### Extracted information:
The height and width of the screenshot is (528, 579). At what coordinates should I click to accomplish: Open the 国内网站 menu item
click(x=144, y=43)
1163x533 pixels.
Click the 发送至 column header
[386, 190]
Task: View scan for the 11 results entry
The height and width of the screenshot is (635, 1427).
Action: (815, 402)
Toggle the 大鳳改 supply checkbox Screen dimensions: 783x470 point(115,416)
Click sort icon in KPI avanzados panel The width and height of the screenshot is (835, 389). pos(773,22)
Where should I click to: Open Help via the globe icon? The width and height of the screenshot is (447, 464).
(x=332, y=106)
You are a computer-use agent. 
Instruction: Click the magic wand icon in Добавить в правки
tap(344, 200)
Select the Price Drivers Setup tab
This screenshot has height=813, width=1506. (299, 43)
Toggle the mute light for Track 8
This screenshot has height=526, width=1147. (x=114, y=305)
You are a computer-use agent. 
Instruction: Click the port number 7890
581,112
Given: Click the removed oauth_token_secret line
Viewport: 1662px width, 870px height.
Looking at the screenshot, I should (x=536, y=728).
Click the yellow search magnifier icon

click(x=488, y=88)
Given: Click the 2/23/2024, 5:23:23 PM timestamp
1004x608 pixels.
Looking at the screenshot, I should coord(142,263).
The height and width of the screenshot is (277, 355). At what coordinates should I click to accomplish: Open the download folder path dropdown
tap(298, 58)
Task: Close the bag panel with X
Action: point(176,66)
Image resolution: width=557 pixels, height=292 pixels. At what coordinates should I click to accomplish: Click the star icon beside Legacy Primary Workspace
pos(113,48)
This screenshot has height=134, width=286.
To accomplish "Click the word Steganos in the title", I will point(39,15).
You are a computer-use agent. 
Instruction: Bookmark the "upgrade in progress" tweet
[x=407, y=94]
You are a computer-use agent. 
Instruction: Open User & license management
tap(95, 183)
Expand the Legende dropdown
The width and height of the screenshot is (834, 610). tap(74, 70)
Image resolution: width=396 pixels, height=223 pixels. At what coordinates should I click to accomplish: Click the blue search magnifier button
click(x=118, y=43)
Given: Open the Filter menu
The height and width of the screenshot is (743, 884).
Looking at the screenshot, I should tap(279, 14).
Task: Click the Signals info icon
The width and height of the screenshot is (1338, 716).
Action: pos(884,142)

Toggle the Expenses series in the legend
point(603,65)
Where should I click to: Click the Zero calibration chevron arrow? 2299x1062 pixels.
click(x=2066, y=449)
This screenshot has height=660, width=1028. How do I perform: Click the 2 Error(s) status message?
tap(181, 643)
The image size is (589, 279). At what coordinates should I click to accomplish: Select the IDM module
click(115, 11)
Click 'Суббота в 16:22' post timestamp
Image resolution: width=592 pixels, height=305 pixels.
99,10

### Exercise directions:
Could you output each line above exactly as it was given?

### Result for this exercise:
The height and width of the screenshot is (528, 579). At what coordinates should I click to accomplish: Open the 国内网站 menu item
click(x=144, y=43)
1163x533 pixels.
Click the 发送至 column header
[386, 190]
Task: View scan for the 11 results entry
The height and width of the screenshot is (635, 1427).
Action: (815, 402)
Toggle the 大鳳改 supply checkbox Screen dimensions: 783x470 point(115,416)
Click sort icon in KPI avanzados panel The width and height of the screenshot is (835, 389). pos(773,22)
Where should I click to: Open Help via the globe icon? The width and height of the screenshot is (447, 464).
(x=332, y=106)
You are a computer-use agent. 
Instruction: Click the magic wand icon in Добавить в правки
tap(344, 200)
Select the Price Drivers Setup tab
This screenshot has height=813, width=1506. (299, 43)
Toggle the mute light for Track 8
This screenshot has height=526, width=1147. (x=114, y=305)
You are a computer-use agent. 
Instruction: Click the port number 7890
581,112
Given: Click the removed oauth_token_secret line
Viewport: 1662px width, 870px height.
Looking at the screenshot, I should (x=536, y=728).
Click the yellow search magnifier icon

click(x=488, y=88)
Given: Click the 2/23/2024, 5:23:23 PM timestamp
1004x608 pixels.
Looking at the screenshot, I should coord(142,263).
The height and width of the screenshot is (277, 355). At what coordinates should I click to accomplish: Open the download folder path dropdown
tap(298, 58)
Task: Close the bag panel with X
Action: point(176,66)
Image resolution: width=557 pixels, height=292 pixels. At what coordinates should I click to accomplish: Click the star icon beside Legacy Primary Workspace
pos(113,48)
This screenshot has height=134, width=286.
To accomplish "Click the word Steganos in the title", I will point(39,15).
You are a computer-use agent. 
Instruction: Bookmark the "upgrade in progress" tweet
[x=407, y=94]
You are a computer-use agent. 
Instruction: Open User & license management
tap(95, 183)
Expand the Legende dropdown
The width and height of the screenshot is (834, 610). tap(74, 70)
Image resolution: width=396 pixels, height=223 pixels. At what coordinates should I click to accomplish: Click the blue search magnifier button
click(x=118, y=43)
Given: Open the Filter menu
The height and width of the screenshot is (743, 884).
Looking at the screenshot, I should tap(279, 14).
Task: Click the Signals info icon
The width and height of the screenshot is (1338, 716).
Action: pos(884,142)

Toggle the Expenses series in the legend
point(603,65)
Where should I click to: Click the Zero calibration chevron arrow? 2299x1062 pixels.
click(x=2066, y=449)
This screenshot has height=660, width=1028. How do I perform: Click the 2 Error(s) status message?
tap(181, 643)
The image size is (589, 279). At what coordinates should I click to accomplish: Select the IDM module
click(115, 11)
Click 'Суббота в 16:22' post timestamp
Image resolution: width=592 pixels, height=305 pixels.
99,10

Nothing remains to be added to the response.